# Problem to work on:
When you reach the line with "[Share on Tumblr] (62, 396)" in the records below, begin transcribing exactly and continue up to and including the line with "[Share on another", leaving out every picture.
Data for the task START
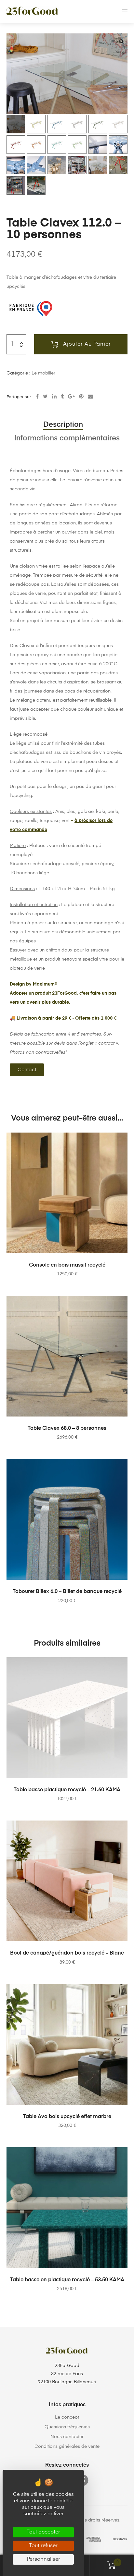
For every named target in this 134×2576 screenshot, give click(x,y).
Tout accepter (43, 2532)
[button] (121, 41)
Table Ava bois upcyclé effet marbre (67, 2116)
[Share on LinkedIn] (54, 396)
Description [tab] (63, 424)
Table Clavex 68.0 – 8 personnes (67, 1428)
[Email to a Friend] (90, 396)
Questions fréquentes (67, 2427)
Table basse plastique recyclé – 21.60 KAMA (67, 1790)
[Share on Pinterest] (81, 396)
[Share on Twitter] (45, 396)
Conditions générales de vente (67, 2446)
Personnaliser (43, 2559)
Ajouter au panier (87, 344)
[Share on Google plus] (71, 396)
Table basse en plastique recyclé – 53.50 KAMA (67, 2280)
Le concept (67, 2417)
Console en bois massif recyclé (67, 1265)
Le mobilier (43, 373)
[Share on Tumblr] (62, 396)
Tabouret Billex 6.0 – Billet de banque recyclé (67, 1591)
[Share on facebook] (37, 396)
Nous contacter (67, 2437)
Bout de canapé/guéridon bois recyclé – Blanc (67, 1953)
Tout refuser (43, 2545)
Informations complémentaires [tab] (67, 438)
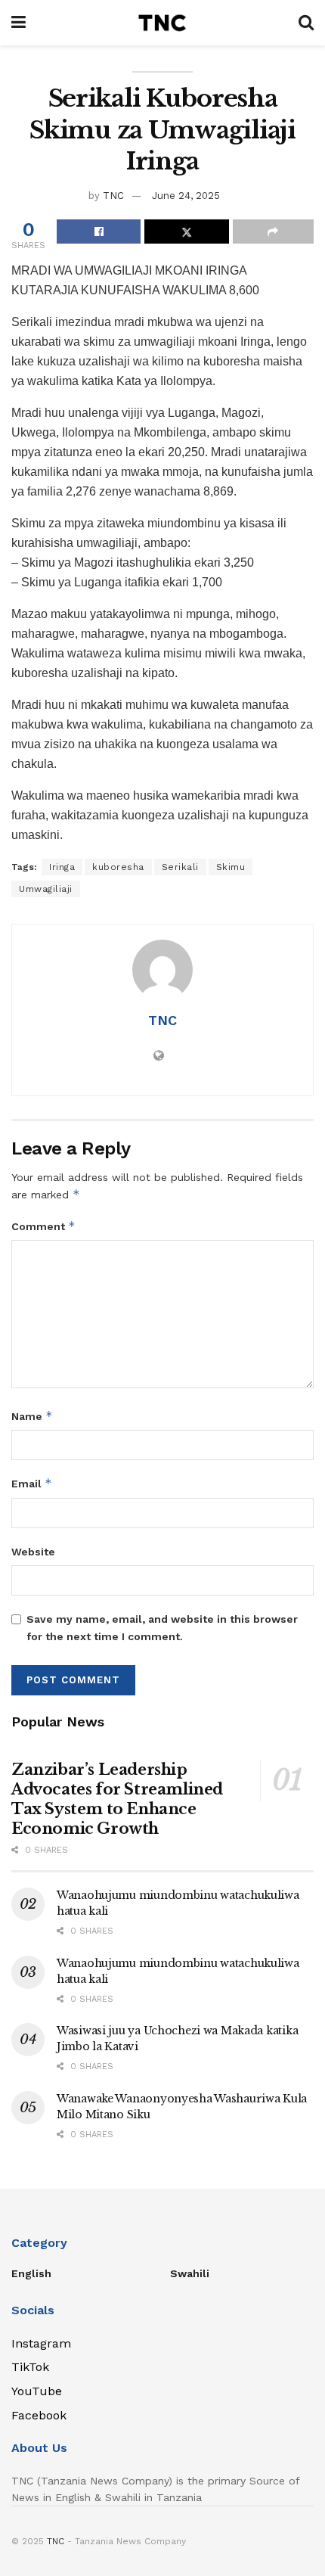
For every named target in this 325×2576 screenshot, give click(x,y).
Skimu (231, 867)
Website (33, 1552)
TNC (113, 195)
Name (32, 1416)
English (31, 2273)
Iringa (62, 867)
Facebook (39, 2415)
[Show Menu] (18, 22)
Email (31, 1483)
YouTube (36, 2391)
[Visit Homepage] (162, 23)
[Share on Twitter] (186, 231)
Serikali (180, 867)
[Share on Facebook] (99, 231)
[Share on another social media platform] (273, 231)
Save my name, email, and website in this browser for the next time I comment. (162, 1627)
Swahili (189, 2273)
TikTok (30, 2367)
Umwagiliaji (46, 889)
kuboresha (118, 867)
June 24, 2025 (186, 195)
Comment (43, 1226)
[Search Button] (306, 22)
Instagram (41, 2343)
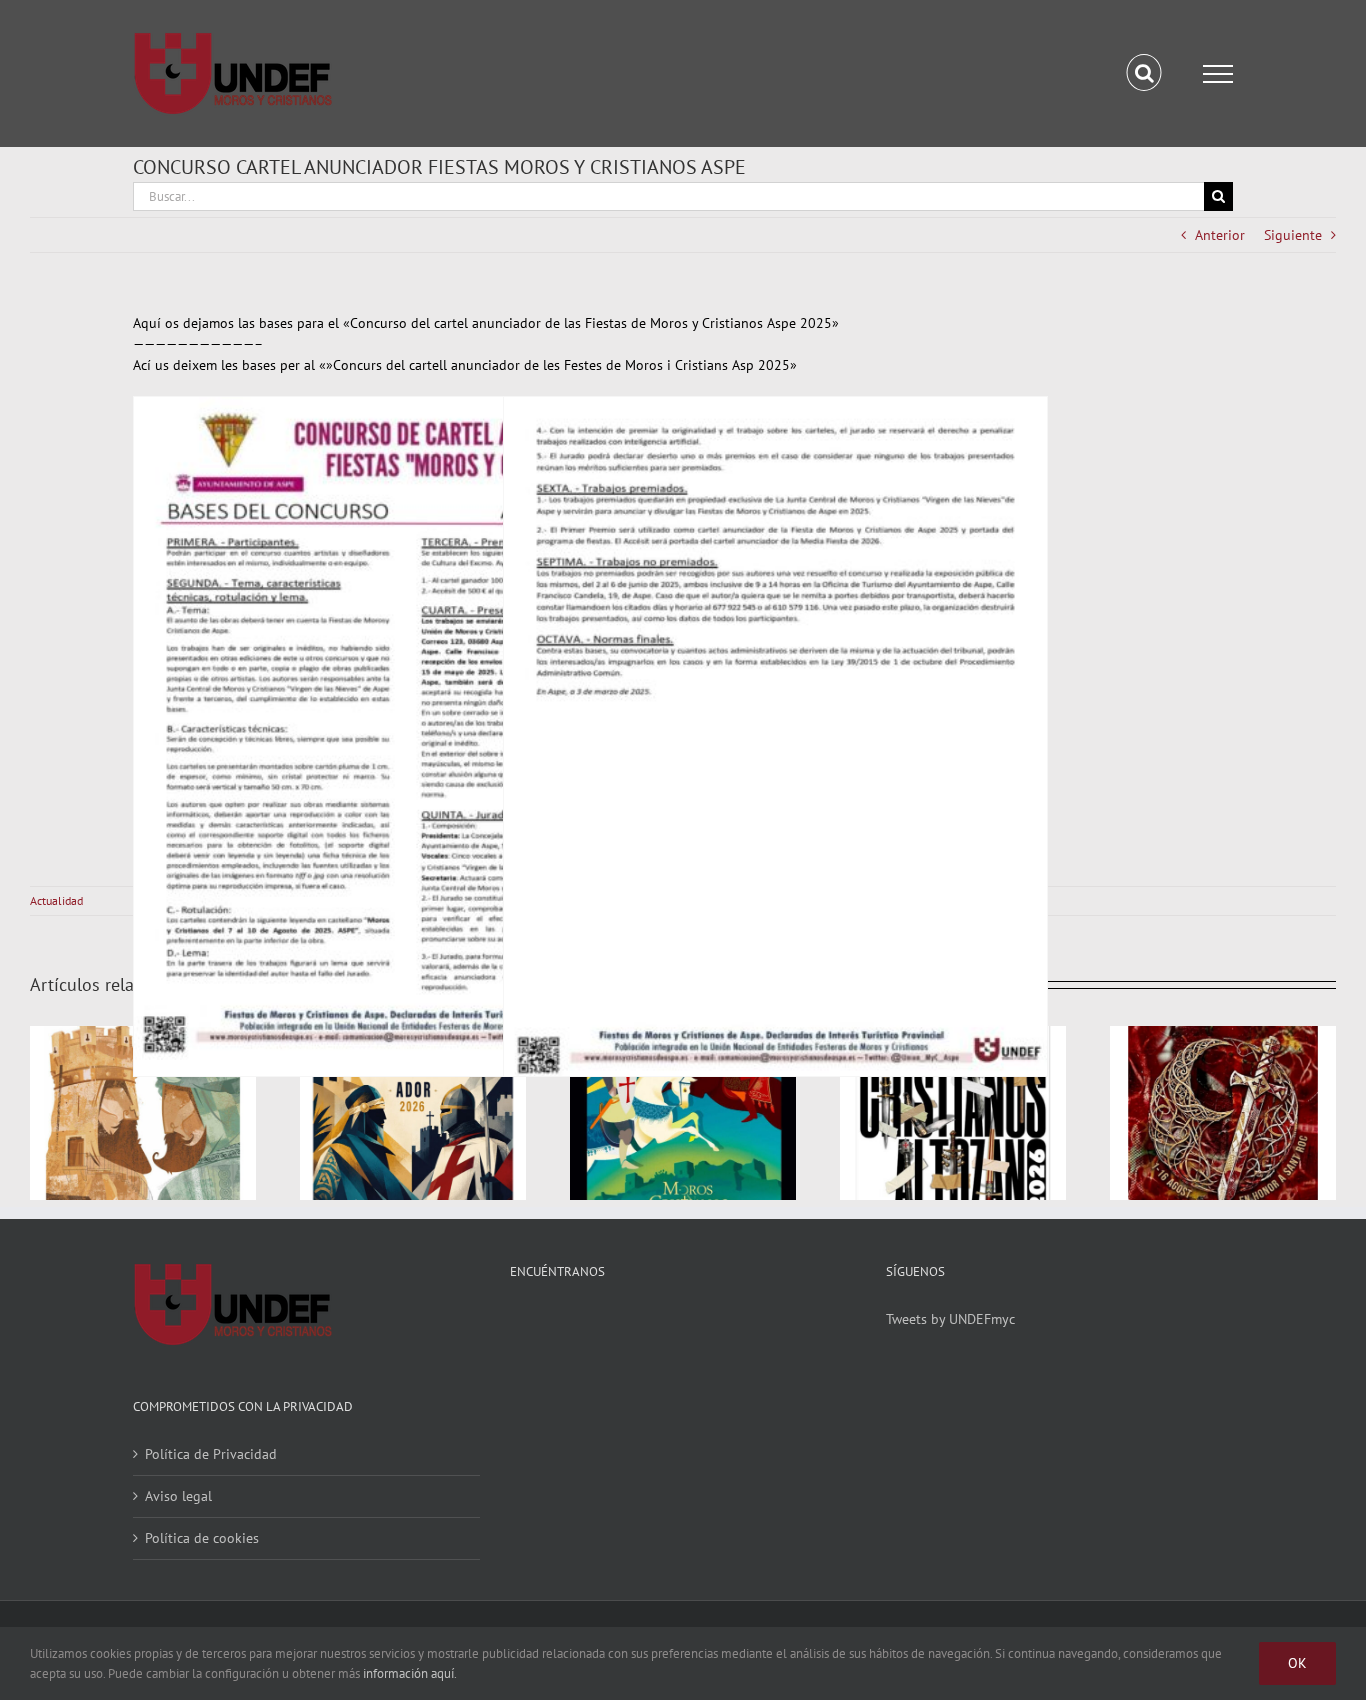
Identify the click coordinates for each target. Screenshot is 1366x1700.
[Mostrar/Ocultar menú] (1218, 74)
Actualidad (56, 900)
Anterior (1220, 235)
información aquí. (410, 1673)
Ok (1297, 1663)
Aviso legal (178, 1496)
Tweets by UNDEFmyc (950, 1319)
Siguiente (1293, 235)
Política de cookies (202, 1538)
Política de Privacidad (211, 1454)
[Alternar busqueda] (1144, 73)
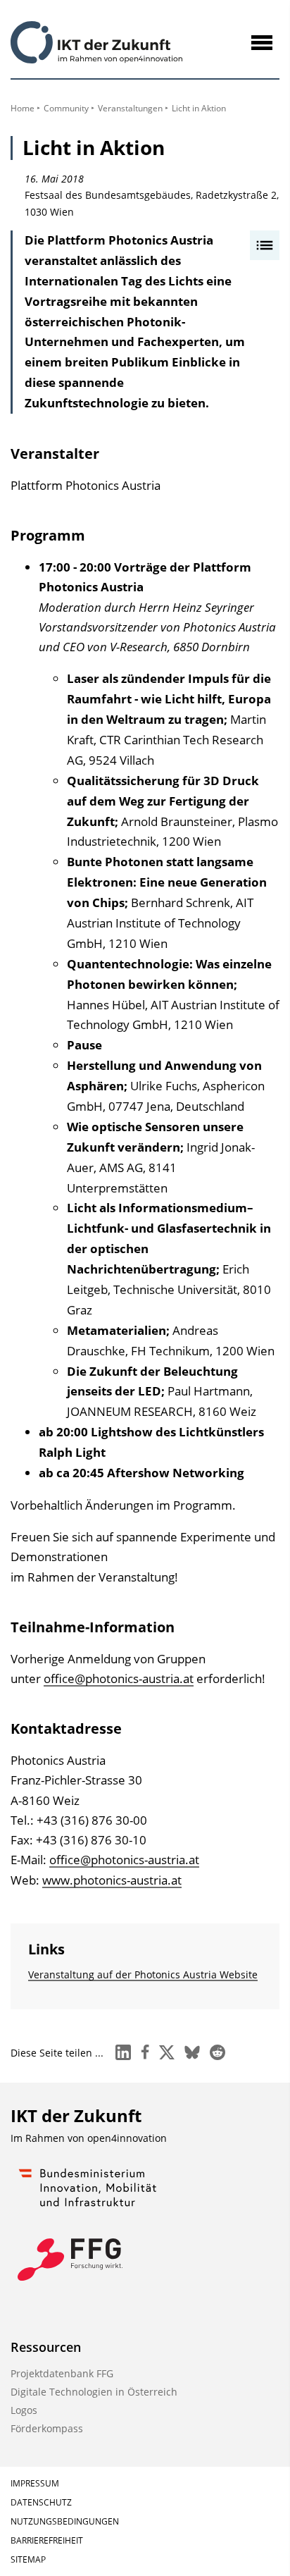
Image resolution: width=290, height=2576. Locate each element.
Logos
Data for the task END
# Answer to this exercise:
[Share on Tumblr] (62, 396)
Tabouret Billex 6.0 – Billet de banque recyclé (67, 1591)
[Share on facebook] (37, 396)
Nous contacter (67, 2437)
Bout de canapé/guéridon bois recyclé – Blanc (67, 1953)
Tout refuser (43, 2545)
Informations complémentaires [tab] (67, 438)
For every named target in this 325×2576 screenshot, give click(x,y).
Skimu (231, 867)
Website (33, 1552)
TNC (113, 195)
Name (32, 1416)
English (31, 2273)
Iringa (62, 867)
Facebook (39, 2415)
[Show Menu] (18, 22)
Email (31, 1483)
YouTube (36, 2391)
[Visit Homepage] (162, 23)
[Share on Twitter] (186, 231)
Serikali (180, 867)
[Share on Facebook] (99, 231)
[Share on another social media platform] (273, 231)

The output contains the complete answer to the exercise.